Vaughan Local and Regional Councillor
- Incumbent
- Assumed office November 15, 2022
- Preceded by: Position established

Member of the Ontario Provincial Parliament for Thornhill
- In office October 2, 2003 – October 9, 2007
- Preceded by: Tina Molinari
- Succeeded by: Peter Shurman

Vaughan City Councillor for Ward 4 Concord/Thornhill
- In office December 1, 1982 – October 2, 2003
- Preceded by: Ward established
- Succeeded by: Sandra Yeung Racco

Personal details
- Born: May 13, 1955 (age 71) Siderno, Italy
- Party: Independent (1982-2003, 2022-present)
- Other political affiliations: Liberal (2003-2022)
- Spouse: Sandra Yeung Racco
- Children: 2
- Occupation: Bookkeeper

= Mario Racco =

Canadian politician

Mario G. Racco (born May 13, 1955) is a politician in Ontario, Canada currently serving as a Local and Regional Councillor in the City of Vaughan since November 15, 2022. He was an Ontario Liberal Party member of the Legislative Assembly of Ontario from 2003 to 2007 who represented the Greater Toronto Area riding of Thornhill.

▶ _Data provided_
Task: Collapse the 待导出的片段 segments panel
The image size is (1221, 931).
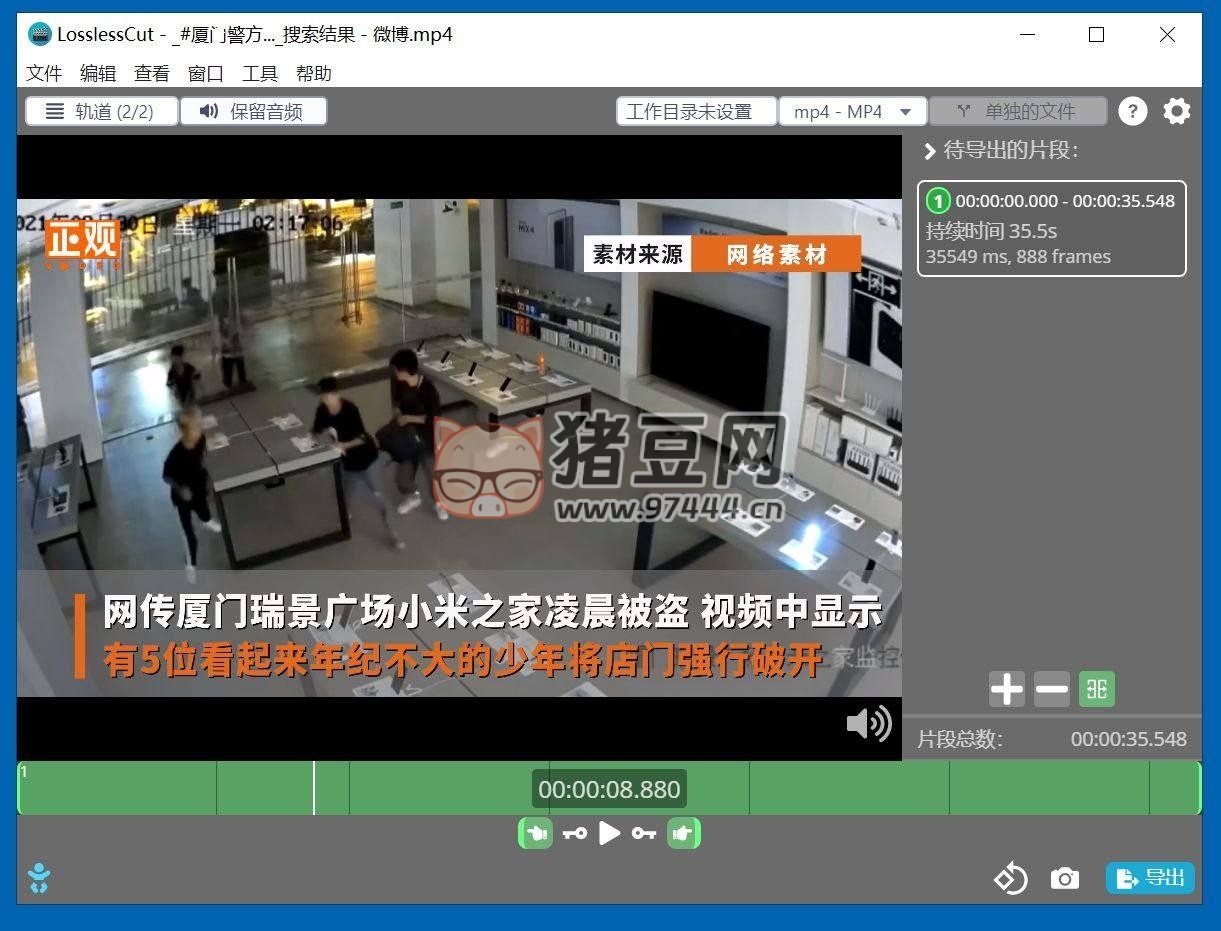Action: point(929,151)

▶ _Tasks to perform_
• a. Quote the Mario Racco profile from "- Spouse: Sandra" up to and including "riding of Thornhill.".
• b. Do these statements agree with the Mario Racco profile? For each, answer yes or no and quote the words that decide it.
(i) He served in the Ontario Provincial Parliament for Thornhill from 2003 to 2007.
(ii) His predecessor as the Member for Thornhill was Peter Shurman.
(iii) His occupation is given as lawyer.
• c. Which offices does the Mario Racco profile list him as having held?

▶ _Written answers_
• a.
- Spouse: Sandra Yeung Racco
- Children: 2
- Occupation: Bookkeeper

= Mario Racco =

Canadian politician

Mario G. Racco (born May 13, 1955) is a politician in Ontario, Canada currently serving as a Local and Regional Councillor in the City of Vaughan since November 15, 2022. He was an Ontario Liberal Party member of the Legislative Assembly of Ontario from 2003 to 2007 who represented the Greater Toronto Area riding of Thornhill.

• b.
(i) Yes: "In office October 2, 2003 – October 9, 2007"
(ii) No: "Preceded by: Tina Molinari"
(iii) No: "Occupation: Bookkeeper"

• c.
Vaughan Local and Regional Councillor
Member of the Ontario Provincial Parliament for Thornhill
Vaughan City Councillor for Ward 4 Concord/Thornhill